Your task: Your answer should consist only of the lines below from the one with "Open more options on Alex Ellis reply" through the one with "Collapse the UserGrid.js", copied exactly.

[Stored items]

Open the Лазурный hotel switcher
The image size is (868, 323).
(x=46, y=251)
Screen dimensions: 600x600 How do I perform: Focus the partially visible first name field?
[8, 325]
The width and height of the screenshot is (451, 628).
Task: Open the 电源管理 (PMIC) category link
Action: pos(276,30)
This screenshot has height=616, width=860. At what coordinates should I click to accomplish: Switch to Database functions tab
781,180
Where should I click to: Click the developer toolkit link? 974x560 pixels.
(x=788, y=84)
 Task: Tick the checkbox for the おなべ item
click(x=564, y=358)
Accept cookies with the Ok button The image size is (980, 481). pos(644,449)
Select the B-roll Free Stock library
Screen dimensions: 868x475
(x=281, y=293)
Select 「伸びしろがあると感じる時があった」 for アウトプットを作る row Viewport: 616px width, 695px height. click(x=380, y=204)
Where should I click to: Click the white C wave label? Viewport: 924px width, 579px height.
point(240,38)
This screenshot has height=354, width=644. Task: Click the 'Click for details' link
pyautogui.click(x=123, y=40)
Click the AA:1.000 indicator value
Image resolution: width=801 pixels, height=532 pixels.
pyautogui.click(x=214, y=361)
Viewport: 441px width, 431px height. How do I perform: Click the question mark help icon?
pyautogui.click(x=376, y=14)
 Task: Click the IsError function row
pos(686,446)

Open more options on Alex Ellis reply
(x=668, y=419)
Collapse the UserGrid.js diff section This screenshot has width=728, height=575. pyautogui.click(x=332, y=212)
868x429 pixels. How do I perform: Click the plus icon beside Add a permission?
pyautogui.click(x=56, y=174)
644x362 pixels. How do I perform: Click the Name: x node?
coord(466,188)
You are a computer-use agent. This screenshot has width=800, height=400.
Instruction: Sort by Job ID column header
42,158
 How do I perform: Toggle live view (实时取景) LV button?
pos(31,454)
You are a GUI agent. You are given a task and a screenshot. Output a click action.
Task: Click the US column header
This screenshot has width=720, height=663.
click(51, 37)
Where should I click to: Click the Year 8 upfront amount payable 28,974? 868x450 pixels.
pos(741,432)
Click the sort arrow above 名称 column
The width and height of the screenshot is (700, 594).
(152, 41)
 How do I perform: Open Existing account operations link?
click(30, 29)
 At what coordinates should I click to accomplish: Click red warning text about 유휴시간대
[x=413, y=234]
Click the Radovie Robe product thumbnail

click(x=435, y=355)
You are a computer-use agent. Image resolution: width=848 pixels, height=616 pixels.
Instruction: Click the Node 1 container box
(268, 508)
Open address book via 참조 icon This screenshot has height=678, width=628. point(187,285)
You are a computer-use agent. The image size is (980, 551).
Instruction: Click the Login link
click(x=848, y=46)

The completed task:
Open more options on Alex Ellis reply
(x=668, y=419)
Collapse the UserGrid.js diff section This screenshot has width=728, height=575. pyautogui.click(x=332, y=212)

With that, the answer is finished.